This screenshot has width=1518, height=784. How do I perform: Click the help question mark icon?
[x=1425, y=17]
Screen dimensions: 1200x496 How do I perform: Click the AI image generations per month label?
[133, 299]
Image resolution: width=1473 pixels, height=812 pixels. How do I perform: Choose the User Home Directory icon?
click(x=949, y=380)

— SET TASK —
Find each line in the items above that contains the word "width", and copy those lines.

— EXERCISE SOLUTION —
This screenshot has width=1518, height=784. How do I perform: Click the help question mark icon?
Image resolution: width=1473 pixels, height=812 pixels. How do I perform: Choose the User Home Directory icon?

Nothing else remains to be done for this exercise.